В жизни не мог себе представить, что Гога, как всякий нормальный человек, обожающий обыкновенную качественную водку, ночами напролет будет сосать намоченный лед, называемый «Дайкири», платя за это нечеловеческие деньги. В чем причина этой странности, никак не проявлявшейся на Родине? Позже Гога открыл мне этот секрет. Оказывается, когда*то в юности он читал какой*то роман Ремарка, герои которого пили этот напиток, и чтение произвело на него глубокое впечатление. С упрямством влюбленного Гога заказывал то двойной «Дайкири», то одинарный, пытаясь все-таки пусть и запоздало, но разгадать тайну того удовольствия, которое испытывали его любимые герои, вливая в себя этот «дар богов». Лично я предполагаю, что ремарковские герои, потреблявшие этот напиток в Германии, пили нечто существенно иное, чем то, что называлось «Дайкири» в Японии. Но Гогину страсть даже слегка поколебать мне так и не удалось.
В первый же день нашего приезда в Японию очаровательная Комаки пришла к нам в отель узнать, всем ли мы довольны, всё ли у нас есть. Мы поблагодарили, сказали, что все замечательно, но Гога все-таки добавил:
— В Японии, как в Греции, все есть. Но одной вещи и здесь все-таки нет. Зеленого «Салема» или зеленого «Данхилла»…
Имелись в виду сигареты с ментолом, ныне продающиеся у нас чуть не в каждом киоске, а тогда в Москве — диковинная редкость, но уж в Японии*то, как в Греции, по Гогиному разумению, они должны были быть непременно.
Сама Комаки не курит, не пьет, ничего про сигареты не знает. Она переспросила у Госи-сан названия отсутствующих сигарет, аккуратно записала их карандашиком в книжечку, сказала, что непременно отыщет. Через два дня переводчица сказала мне, что в поисках этих сигарет Комаки просто перевернула всю Японию. Поясню, что популярность Комаки в Японии не знала себе равных: по нашим меркам, это и Тихонов, и Ярмольник и Абдулов, вместе взятые; перед ней открывались любые двери, любовь японцев к ней была бесконечна. К тому же в Японии вообще в принципе есть все — все, что производится в мире, и все, что может представить себе человеческая фантазия. Не было там, как выяснилось, только двух вещей — зеленого «Данхилла» и зеленого «Салема».
Еще через день Комаки, смущаясь, сказала Гоше, что есть красный «Данхилл» и еще какого*то цвета, но, к сожалению, не зеленый «Салем». Не знаю, по какой причине, но не курили в Японии ментоловых сигарет.

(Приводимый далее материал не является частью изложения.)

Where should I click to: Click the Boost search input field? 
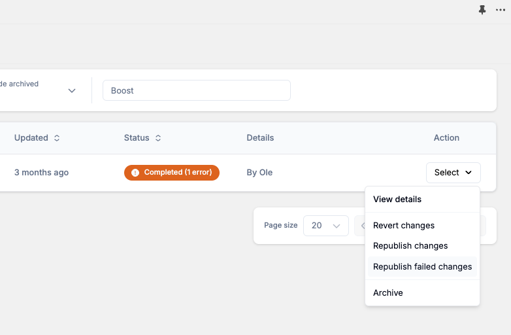click(x=196, y=91)
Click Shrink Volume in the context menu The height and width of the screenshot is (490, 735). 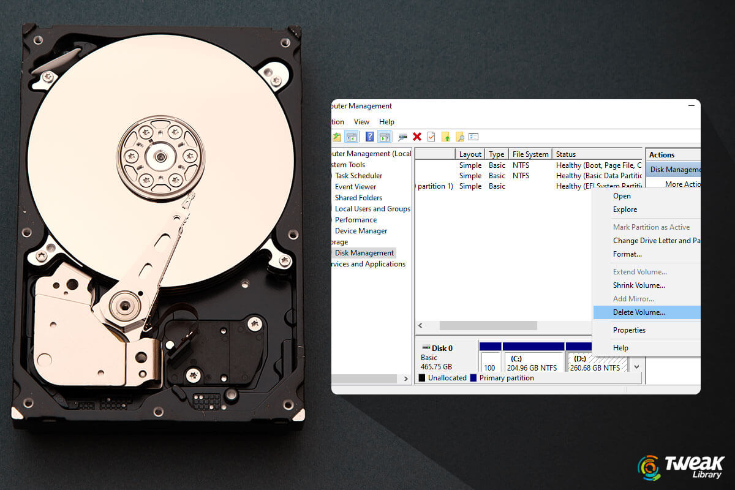[639, 285]
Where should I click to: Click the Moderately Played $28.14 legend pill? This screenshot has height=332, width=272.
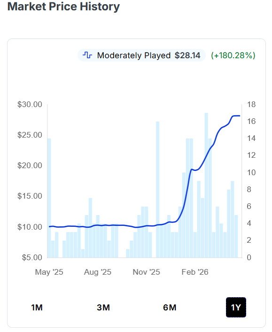pos(141,55)
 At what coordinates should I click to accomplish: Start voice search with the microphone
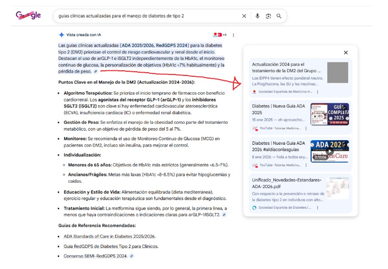[257, 16]

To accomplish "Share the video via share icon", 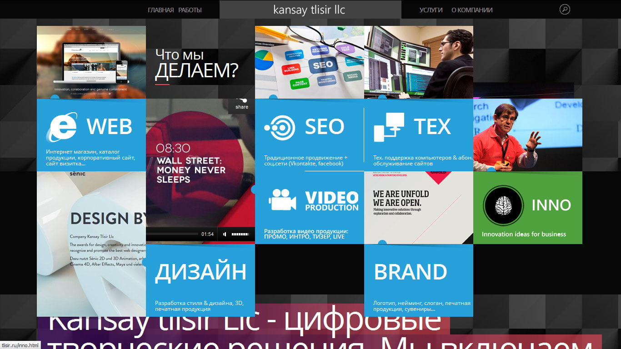I will point(242,103).
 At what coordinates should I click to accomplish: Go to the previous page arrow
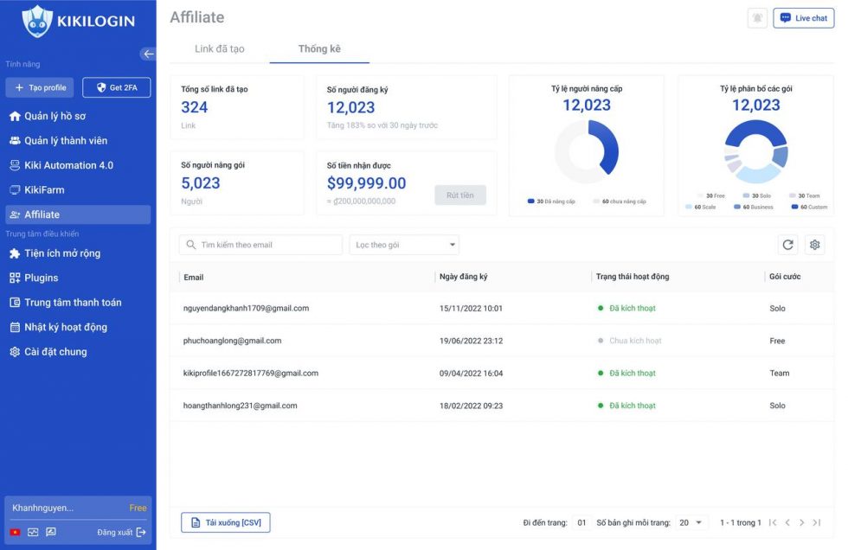(x=787, y=522)
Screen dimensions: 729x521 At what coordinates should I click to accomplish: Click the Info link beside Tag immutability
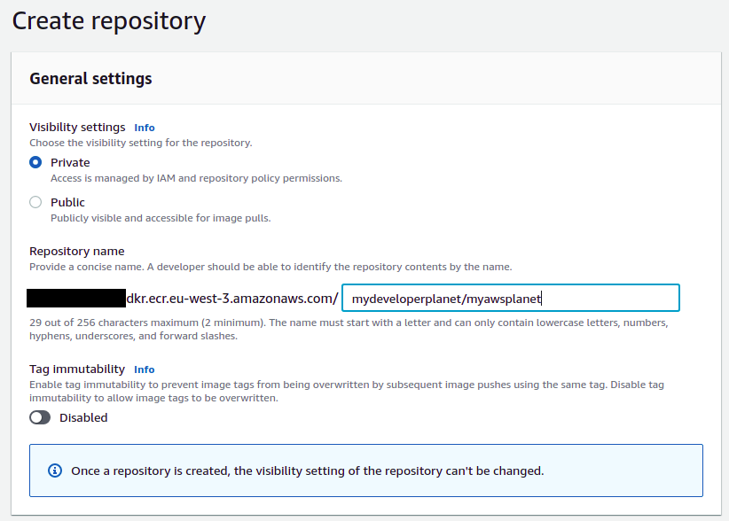tap(145, 369)
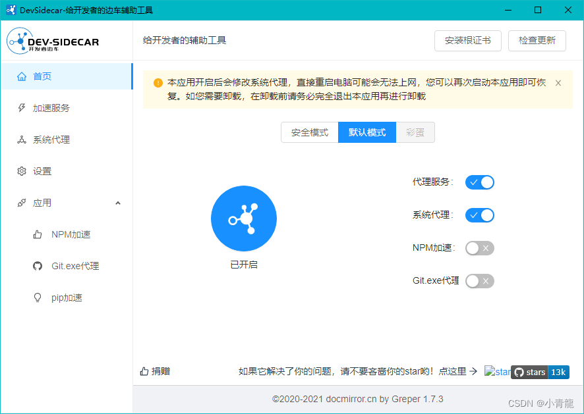Click the 安装根证书 button
This screenshot has width=584, height=414.
click(x=468, y=41)
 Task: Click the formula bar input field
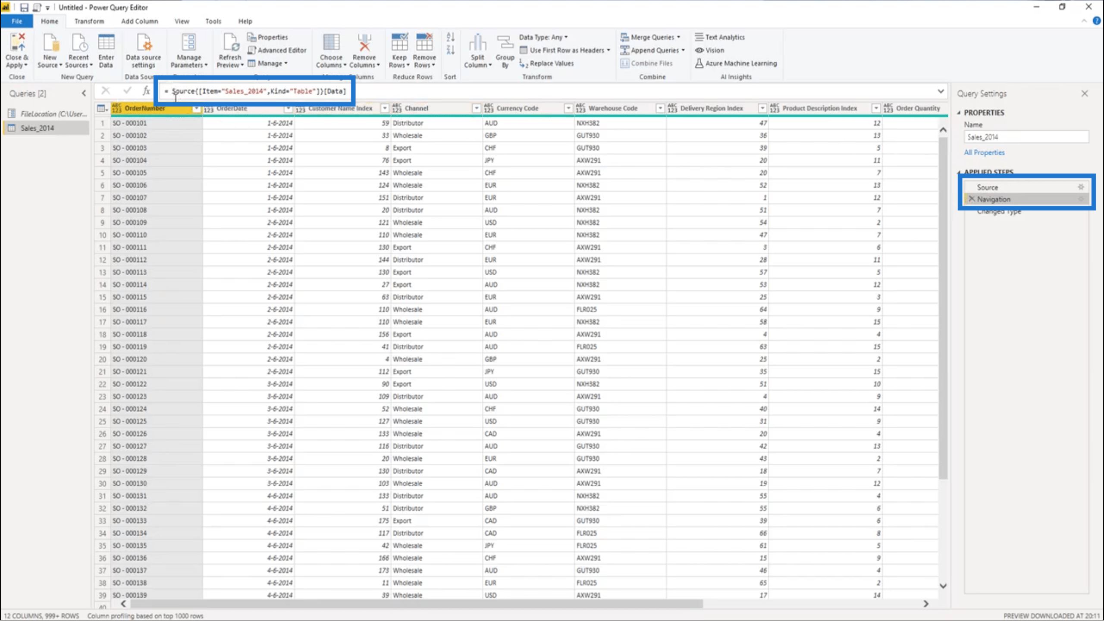pos(552,90)
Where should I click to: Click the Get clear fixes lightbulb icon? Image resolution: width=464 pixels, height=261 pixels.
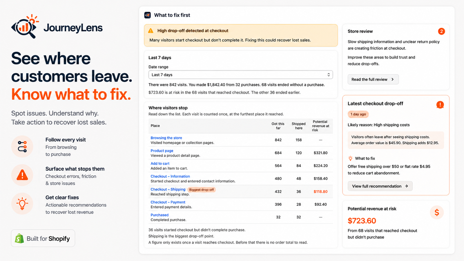pos(22,204)
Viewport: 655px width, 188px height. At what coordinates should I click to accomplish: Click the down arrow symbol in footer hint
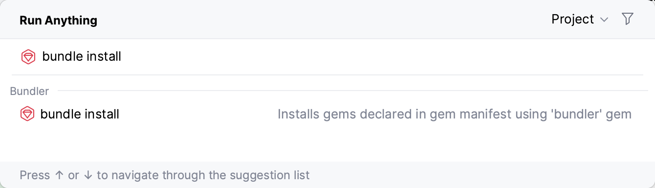click(x=88, y=175)
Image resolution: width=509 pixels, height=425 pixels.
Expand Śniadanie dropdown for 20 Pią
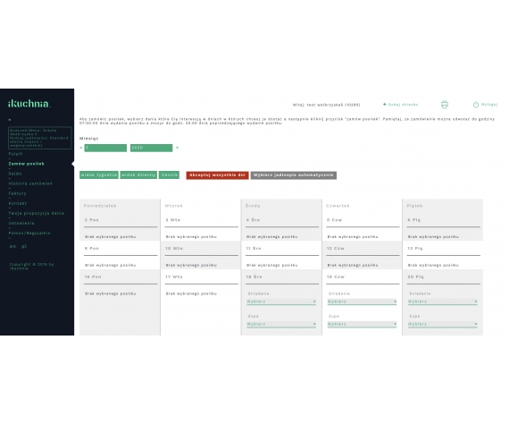coord(443,302)
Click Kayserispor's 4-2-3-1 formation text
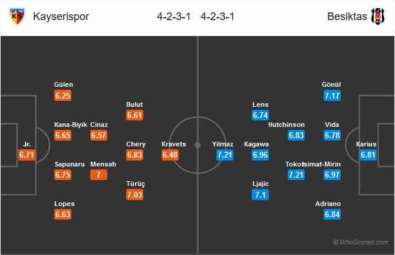395x255 pixels. click(173, 17)
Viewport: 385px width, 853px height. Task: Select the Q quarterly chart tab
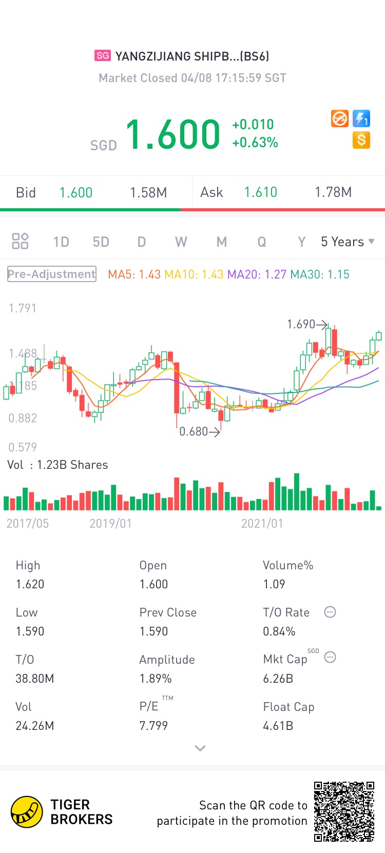(x=262, y=242)
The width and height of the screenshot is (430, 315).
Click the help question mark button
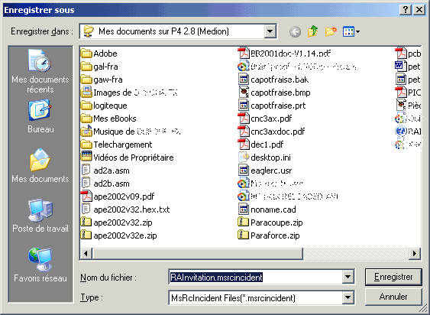(x=406, y=10)
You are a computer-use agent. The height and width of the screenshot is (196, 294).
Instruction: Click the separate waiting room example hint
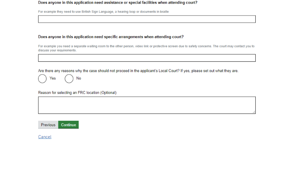146,46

— Нет, — сказал Гога, — не пойдет. Это не тот «Данхилл» и не тот «Салем». Это фуфло.
Комаки через некоторое время все же достала зеленые сигареты — на черном ли рынке, за сумасшедшие деньги, или просто выписала из Англии. Принимая сигареты, Гога вновь вел себя как безукоризненный джентльмен, тут же спросил у Комаки, сколько он ей должен. Естественно, Комаки отказалась. Естественно, Гоша сказал, что в таком случае он ответит ей подарком в Москве. И ответил. По-царски. Но об этом чуть позже. Пока же Гося-сан пил свой «Дайкири», красиво затягиваясь зеленым «Салемом», распуская вокруг себя мужественный запах вермута и ментола, после чего, сдав в чистку белый костюм, облачался в кимоно и становился «как дьявол».

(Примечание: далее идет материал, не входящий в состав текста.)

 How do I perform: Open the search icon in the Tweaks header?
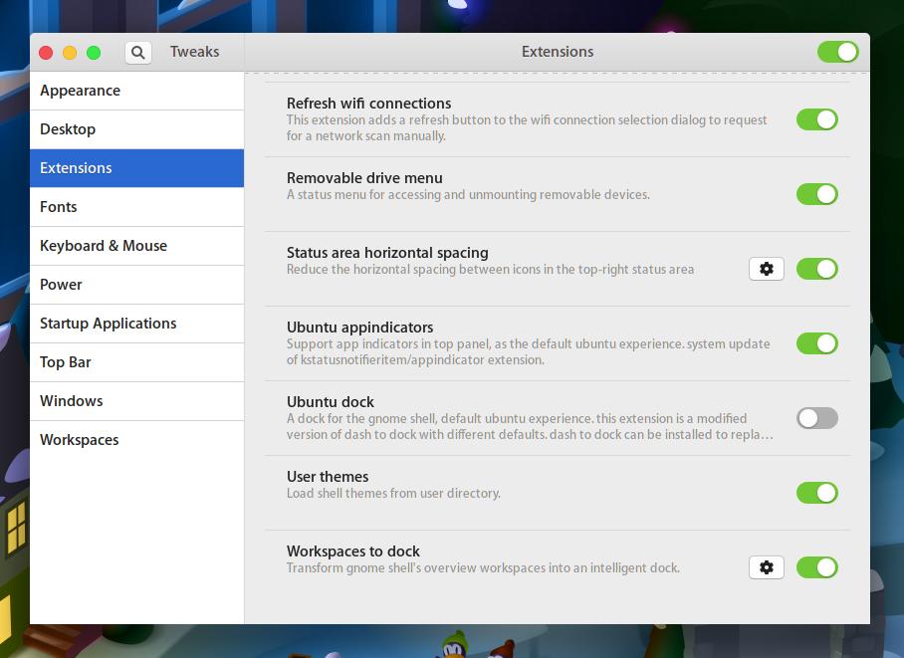138,52
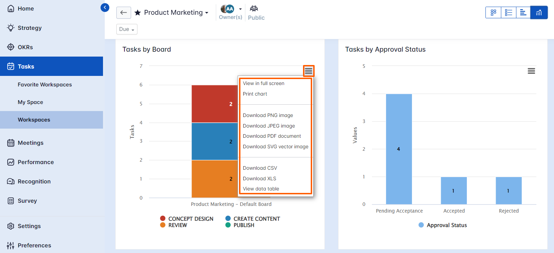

На самом же деле Георгий Иванович — превосходно воспитанный человек из очень интеллигентной московской семьи. Его дед — прославленный архитектор, отец — замечательный художник, мать — известная виолончелистка. В детстве Гоша по старым московским переулкам сопровождал маму в консерваторию, неся огромный футляр с ее виолончелью, а потом встречал маму и снова нес футляр с виолончелью назад, домой. Георгий Иванович к тому же человек удивительно нежного и трогательного нрава. Скажем, когда он берет деньги в долг, то возвращает их, в отличие от некоторых, именно в тот день и час, секунда в секунду, когда обещал вернуть. Гоша вообще невероятной точности и аристократической ответственности человек. Он самой природой задуман как настоящий русский аристократ.